Protective effects of Brassica oleracea sprouts extract toward renal damage in high-salt-fed SHRSP: role of AMPK/PPARα/UCP2 axis.

Abstract

Renal damage precedes occurrence of stroke in high-sodium/low-potassium-fed stroke-prone spontaneously hypertensive rat (SHRSP). We previously reported a marked suppression of uncoupling protein-2 (UCP2) upon high-salt Japanese-style diet in SHRSP kidneys. Vegetable compounds are known to exert protective effects in cardiovascular diseases. We aimed at evaluating the impact of Brassica oleracea sprouts juice toward renal damage in Japanese diet-fed SHRSP and exploring the role of 5'-adenosine monophosphate-activated protein kinase (AMPK)/NAD-dependent deacetylase sirtuin-1 (SIRT1)/peroxisome proliferator-activated receptor-γ coactivator-1α (PGC1α)/peroxisome proliferator-activated receptor-α (PPARα)/UCP2 axis. SHRSP received Japanese diet for 4 weeks. A group of SHRSP received Japanese diet and B. oleracea. A third group received Japanese diet, B. oleracea, and PPARα inhibitor (GW6471). A group of SHRSP fed with regular diet served as control. Japanese diet induced marked increases of oxidative stress, inflammation, and proteinuria, along with glomerular and tubular damage, as compared with regular diet. A significant suppression of AMPK/UCP2 pathway was observed. Despite Japanese diet feeding, concomitant administration of B. oleracea prevented oxidative stress accumulation, inflammation, renal damage, and proteinuria. All components of the UCP2 regulatory pathway were significantly increased by B. oleracea. Superoxide dismutase 2 and phosphoendothelial nitric oxide synthase were also stimulated. Addition of PPARα inhibitor to B. oleracea and Japanese diet significantly reduced the B. oleracea beneficial effects.
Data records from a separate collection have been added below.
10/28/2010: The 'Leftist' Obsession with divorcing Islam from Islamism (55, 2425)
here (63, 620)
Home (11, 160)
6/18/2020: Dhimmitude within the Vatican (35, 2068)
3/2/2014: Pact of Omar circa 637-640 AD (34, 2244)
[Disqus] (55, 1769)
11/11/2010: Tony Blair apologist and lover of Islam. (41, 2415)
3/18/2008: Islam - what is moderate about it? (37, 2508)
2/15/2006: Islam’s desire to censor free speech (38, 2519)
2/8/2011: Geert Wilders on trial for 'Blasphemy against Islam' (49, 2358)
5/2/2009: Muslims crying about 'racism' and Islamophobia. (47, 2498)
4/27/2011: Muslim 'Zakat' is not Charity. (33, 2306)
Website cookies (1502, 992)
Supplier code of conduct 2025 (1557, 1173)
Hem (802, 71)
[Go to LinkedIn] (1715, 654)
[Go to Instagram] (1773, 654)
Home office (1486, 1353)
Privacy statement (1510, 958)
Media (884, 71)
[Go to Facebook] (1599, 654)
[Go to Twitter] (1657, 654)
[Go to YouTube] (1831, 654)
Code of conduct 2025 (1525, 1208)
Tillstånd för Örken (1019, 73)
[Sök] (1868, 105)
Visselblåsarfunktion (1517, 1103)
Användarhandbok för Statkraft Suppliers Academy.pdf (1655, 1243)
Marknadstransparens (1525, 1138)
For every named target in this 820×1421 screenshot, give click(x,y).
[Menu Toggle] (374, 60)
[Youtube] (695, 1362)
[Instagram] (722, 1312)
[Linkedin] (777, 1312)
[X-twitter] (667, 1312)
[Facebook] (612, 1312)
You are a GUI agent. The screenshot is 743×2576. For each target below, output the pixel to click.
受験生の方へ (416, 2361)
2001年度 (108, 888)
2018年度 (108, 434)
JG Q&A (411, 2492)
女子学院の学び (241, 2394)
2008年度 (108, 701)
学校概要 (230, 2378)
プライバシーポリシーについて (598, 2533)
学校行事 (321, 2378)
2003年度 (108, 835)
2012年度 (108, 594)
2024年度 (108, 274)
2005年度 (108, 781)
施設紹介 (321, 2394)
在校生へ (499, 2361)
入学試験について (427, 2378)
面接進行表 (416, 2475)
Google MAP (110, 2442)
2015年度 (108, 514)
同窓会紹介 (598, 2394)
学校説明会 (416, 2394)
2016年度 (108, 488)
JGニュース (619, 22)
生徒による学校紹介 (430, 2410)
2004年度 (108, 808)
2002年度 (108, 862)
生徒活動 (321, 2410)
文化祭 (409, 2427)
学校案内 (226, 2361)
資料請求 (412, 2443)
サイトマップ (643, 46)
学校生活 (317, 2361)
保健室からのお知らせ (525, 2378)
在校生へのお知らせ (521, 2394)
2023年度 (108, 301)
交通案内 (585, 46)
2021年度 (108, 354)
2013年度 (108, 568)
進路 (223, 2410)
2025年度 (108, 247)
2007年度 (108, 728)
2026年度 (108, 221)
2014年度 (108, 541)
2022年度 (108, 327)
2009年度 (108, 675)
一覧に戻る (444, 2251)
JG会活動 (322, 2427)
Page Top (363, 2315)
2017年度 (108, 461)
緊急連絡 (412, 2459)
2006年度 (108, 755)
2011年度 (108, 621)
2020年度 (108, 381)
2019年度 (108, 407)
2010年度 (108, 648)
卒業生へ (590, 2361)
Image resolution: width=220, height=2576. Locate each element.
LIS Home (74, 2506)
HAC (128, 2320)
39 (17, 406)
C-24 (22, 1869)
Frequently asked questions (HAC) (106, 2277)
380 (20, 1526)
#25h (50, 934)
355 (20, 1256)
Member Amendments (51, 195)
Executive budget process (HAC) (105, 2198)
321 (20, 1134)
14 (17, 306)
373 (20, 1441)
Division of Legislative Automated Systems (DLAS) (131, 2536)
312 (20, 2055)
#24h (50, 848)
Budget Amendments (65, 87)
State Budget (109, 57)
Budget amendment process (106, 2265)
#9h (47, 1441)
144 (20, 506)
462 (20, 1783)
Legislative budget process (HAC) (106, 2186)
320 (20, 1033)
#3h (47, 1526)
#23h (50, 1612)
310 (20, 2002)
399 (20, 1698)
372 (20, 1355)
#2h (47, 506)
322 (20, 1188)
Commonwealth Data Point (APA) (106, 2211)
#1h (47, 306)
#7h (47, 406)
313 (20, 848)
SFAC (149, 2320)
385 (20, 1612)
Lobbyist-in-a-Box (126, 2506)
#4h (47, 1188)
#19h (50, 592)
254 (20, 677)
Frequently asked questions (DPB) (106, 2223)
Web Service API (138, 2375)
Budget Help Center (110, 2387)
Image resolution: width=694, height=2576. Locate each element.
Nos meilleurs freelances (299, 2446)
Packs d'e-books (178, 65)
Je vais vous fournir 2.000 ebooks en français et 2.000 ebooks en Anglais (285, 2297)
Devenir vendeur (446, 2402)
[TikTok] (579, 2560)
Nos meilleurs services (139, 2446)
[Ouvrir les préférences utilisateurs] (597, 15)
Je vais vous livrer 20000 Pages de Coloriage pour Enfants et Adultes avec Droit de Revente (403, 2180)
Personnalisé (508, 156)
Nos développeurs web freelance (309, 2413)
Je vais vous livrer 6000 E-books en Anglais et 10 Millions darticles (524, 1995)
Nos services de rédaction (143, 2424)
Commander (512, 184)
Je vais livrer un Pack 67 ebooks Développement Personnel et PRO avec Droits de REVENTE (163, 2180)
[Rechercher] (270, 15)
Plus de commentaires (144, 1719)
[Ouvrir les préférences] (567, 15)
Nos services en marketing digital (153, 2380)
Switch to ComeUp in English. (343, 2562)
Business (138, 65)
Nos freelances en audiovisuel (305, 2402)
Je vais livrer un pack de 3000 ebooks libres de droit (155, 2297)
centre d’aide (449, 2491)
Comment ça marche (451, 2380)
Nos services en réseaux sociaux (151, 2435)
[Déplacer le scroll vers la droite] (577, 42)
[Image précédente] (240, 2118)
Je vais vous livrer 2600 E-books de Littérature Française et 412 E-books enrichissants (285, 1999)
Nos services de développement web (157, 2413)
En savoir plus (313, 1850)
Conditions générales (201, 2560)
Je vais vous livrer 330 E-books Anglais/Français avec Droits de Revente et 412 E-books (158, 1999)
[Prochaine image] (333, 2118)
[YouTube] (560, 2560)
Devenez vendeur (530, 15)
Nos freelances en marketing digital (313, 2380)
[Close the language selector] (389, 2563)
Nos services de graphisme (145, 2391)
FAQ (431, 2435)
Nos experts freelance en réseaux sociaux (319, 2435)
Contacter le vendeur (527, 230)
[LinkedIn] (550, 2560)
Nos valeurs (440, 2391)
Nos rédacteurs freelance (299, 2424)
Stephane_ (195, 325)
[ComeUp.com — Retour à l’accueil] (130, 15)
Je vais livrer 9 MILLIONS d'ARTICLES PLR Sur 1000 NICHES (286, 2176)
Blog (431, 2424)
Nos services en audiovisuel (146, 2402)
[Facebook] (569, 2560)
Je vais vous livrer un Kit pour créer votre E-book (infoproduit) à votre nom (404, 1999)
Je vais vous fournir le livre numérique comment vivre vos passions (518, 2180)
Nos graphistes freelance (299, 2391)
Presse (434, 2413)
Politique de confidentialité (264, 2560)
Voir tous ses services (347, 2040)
SBP levels were comparable among the different groups of rats.In vitro, UCP2 inhibition by genipin offset the antioxidant effect of B. oleracea in renal mesangial and proximal tubular cells. B. oleracea administration prevented renal damage in salt-loaded SHRSP, independently from SBP, with parallel stimulation of AMPK/SIRT1/PGC1α/PPARα/UCP2 axis. Stimulation of the latter mechanism may provide relevant renal protective effect and play a therapeutic role in target organ damage progression in hypertension.